=== Stored items ===
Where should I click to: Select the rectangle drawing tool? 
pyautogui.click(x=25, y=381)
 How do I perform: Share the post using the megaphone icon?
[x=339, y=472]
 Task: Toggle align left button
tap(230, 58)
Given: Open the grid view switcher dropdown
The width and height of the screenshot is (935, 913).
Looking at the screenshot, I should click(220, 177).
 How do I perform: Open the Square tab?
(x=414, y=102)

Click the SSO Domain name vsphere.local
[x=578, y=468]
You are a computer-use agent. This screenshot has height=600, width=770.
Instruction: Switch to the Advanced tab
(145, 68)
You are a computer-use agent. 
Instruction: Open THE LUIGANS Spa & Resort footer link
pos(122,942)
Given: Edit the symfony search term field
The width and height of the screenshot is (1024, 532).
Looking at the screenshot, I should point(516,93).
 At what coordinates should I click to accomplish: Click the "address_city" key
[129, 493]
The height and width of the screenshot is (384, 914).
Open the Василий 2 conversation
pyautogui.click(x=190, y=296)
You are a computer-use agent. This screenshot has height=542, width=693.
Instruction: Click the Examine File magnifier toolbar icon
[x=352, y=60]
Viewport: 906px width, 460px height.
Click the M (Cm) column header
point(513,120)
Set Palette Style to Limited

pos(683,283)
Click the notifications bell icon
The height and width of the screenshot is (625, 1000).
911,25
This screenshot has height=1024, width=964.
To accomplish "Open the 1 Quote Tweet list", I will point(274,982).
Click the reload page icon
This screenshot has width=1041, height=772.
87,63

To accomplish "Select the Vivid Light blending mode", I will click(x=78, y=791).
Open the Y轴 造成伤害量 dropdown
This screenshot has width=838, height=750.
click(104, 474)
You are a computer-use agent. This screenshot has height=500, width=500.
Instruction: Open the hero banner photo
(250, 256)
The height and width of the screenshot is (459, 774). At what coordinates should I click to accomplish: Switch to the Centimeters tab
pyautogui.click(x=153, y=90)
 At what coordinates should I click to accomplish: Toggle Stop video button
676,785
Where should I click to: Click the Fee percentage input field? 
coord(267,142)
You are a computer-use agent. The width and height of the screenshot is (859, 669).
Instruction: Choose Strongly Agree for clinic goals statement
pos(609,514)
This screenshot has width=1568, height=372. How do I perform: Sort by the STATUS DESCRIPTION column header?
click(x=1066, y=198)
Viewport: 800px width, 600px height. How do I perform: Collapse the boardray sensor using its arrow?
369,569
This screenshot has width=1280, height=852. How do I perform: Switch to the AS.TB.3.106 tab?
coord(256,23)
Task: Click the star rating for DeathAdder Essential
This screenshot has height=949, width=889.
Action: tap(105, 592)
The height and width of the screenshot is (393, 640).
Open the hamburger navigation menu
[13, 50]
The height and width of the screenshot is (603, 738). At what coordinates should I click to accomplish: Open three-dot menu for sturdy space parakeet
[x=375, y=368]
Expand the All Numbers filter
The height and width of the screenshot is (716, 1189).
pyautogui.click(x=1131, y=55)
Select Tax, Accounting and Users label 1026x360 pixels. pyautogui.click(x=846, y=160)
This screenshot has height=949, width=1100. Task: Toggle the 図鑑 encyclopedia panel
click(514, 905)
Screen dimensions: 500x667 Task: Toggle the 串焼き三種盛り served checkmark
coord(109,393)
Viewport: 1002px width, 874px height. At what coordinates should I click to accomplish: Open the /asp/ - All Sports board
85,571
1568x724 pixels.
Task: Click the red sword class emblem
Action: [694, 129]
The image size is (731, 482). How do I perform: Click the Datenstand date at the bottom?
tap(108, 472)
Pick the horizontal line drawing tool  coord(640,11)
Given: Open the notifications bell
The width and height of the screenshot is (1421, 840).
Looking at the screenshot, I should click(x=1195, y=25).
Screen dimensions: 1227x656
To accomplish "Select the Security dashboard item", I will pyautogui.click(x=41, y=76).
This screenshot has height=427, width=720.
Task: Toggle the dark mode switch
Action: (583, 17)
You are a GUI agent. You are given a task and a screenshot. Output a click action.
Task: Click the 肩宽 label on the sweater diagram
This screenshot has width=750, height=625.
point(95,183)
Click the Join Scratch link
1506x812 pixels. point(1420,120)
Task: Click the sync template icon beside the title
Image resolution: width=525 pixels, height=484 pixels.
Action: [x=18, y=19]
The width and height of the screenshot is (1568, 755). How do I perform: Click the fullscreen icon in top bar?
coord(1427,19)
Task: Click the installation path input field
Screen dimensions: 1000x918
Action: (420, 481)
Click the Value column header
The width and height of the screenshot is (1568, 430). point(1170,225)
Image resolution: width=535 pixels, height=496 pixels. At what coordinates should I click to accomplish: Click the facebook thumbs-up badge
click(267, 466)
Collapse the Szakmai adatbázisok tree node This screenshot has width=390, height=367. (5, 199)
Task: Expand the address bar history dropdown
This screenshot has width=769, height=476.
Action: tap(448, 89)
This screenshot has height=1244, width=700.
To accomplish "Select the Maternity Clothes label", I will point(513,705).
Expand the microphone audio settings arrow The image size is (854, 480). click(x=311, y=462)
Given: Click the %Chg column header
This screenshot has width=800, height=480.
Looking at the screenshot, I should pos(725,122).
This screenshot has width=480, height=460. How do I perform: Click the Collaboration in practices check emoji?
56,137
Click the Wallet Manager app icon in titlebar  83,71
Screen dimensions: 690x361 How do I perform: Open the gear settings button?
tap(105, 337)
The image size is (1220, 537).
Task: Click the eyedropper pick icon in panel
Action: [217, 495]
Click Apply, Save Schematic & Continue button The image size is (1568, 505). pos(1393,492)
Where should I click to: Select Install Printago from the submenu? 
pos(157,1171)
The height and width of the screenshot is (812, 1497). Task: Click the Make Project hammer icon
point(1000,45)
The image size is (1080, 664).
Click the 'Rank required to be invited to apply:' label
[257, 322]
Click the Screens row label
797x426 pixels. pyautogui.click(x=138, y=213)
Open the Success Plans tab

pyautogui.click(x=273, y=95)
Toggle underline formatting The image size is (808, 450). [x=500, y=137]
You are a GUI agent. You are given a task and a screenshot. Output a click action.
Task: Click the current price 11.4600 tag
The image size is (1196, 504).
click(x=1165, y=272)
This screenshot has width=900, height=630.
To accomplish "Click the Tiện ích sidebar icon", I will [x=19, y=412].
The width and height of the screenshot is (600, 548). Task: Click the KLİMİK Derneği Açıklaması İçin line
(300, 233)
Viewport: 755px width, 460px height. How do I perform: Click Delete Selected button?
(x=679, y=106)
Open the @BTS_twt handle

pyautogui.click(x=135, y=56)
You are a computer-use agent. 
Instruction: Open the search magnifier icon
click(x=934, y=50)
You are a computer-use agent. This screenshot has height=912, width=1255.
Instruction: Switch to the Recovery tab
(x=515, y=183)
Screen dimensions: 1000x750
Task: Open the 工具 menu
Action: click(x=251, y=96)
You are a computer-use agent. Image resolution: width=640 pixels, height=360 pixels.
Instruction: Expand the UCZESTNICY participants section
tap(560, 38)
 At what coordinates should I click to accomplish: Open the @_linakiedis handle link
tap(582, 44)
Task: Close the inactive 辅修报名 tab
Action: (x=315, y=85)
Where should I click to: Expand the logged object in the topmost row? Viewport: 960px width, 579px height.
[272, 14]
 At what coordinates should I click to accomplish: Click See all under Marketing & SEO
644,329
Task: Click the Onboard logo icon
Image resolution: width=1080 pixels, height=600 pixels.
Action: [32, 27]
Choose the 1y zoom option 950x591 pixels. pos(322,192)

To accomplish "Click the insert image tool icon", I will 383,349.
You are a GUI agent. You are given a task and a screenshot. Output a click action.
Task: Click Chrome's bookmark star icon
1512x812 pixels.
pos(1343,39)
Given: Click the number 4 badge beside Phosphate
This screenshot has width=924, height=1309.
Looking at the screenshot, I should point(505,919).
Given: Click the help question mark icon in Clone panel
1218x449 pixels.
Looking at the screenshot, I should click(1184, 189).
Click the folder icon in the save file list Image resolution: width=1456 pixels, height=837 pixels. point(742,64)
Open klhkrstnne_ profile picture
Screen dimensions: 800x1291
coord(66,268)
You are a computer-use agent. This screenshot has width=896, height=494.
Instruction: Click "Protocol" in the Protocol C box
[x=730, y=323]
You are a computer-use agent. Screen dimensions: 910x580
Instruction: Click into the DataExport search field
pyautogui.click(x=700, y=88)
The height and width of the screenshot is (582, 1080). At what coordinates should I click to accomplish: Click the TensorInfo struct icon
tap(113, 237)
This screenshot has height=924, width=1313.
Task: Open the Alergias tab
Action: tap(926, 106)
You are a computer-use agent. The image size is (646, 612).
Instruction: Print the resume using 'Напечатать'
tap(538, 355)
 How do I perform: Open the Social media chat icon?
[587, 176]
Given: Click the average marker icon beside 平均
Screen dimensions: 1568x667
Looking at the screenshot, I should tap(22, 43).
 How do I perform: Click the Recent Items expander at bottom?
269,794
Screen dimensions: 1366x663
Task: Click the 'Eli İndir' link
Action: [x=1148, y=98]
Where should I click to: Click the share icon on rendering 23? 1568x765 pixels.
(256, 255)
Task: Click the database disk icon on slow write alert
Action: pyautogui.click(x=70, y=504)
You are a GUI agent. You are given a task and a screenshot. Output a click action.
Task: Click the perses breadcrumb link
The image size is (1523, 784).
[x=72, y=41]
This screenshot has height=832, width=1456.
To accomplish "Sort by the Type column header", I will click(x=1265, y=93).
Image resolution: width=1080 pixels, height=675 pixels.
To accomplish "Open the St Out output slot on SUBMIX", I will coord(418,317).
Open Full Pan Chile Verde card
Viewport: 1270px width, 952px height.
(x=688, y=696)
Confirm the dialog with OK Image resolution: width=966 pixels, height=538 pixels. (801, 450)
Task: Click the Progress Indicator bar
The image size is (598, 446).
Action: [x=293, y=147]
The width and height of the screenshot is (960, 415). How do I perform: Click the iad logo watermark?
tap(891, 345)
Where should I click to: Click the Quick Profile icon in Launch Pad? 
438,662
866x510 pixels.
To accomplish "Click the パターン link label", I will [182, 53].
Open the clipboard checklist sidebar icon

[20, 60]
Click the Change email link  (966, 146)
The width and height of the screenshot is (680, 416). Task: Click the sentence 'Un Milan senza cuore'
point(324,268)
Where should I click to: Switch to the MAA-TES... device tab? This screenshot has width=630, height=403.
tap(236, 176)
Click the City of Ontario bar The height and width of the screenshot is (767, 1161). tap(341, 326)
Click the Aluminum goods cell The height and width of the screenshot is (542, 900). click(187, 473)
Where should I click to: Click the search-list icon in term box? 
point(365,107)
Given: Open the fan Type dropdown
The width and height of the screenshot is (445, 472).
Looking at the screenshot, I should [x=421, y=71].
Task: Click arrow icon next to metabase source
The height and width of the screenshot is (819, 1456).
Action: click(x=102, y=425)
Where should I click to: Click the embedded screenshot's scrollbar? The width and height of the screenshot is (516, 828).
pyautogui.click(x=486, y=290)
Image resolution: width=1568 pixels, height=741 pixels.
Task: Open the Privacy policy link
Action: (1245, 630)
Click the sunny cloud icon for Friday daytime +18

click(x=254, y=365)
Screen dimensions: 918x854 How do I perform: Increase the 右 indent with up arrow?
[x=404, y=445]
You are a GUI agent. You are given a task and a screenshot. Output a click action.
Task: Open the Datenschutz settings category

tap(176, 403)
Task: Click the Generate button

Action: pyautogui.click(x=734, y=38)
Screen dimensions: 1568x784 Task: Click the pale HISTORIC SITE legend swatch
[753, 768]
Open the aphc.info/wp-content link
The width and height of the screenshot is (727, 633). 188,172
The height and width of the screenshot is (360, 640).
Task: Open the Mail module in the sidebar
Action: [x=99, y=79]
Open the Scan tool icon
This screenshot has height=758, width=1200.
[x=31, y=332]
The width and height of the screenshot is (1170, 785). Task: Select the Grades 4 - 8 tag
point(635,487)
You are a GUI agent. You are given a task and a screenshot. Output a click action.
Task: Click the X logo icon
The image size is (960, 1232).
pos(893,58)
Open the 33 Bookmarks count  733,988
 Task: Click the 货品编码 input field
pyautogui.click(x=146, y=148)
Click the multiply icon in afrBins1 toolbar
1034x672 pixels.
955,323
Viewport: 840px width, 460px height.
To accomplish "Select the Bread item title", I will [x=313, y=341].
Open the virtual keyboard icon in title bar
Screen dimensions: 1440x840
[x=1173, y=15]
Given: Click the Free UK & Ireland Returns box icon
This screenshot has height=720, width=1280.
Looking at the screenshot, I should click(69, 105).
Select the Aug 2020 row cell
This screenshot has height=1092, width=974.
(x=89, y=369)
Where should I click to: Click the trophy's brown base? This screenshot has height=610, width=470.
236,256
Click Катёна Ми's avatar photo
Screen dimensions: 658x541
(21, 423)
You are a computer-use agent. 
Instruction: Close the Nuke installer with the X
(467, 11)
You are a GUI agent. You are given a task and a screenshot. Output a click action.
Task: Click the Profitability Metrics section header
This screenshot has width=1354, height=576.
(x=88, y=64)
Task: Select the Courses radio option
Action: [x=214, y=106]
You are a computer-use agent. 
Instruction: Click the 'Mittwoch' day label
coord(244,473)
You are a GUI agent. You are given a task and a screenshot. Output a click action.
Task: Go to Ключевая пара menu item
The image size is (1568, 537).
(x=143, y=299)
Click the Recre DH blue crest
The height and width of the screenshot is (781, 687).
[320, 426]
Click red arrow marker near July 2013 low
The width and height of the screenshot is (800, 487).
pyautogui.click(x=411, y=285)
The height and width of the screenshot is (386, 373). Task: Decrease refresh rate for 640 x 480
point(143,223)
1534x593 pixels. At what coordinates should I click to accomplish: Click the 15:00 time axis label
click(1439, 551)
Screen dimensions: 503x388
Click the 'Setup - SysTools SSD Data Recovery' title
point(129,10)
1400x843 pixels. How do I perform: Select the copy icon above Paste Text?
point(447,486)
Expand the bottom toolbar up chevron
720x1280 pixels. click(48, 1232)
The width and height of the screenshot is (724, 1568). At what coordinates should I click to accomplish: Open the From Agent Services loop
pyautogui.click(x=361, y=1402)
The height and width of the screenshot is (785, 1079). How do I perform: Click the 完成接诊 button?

=== TASK INSTRUCTIONS ===
Identify the lines above with the word "star". Copy them.

=== ANSWER SPACE ===
Task: Click the star rating for DeathAdder Essential
Task: Click Chrome's bookmark star icon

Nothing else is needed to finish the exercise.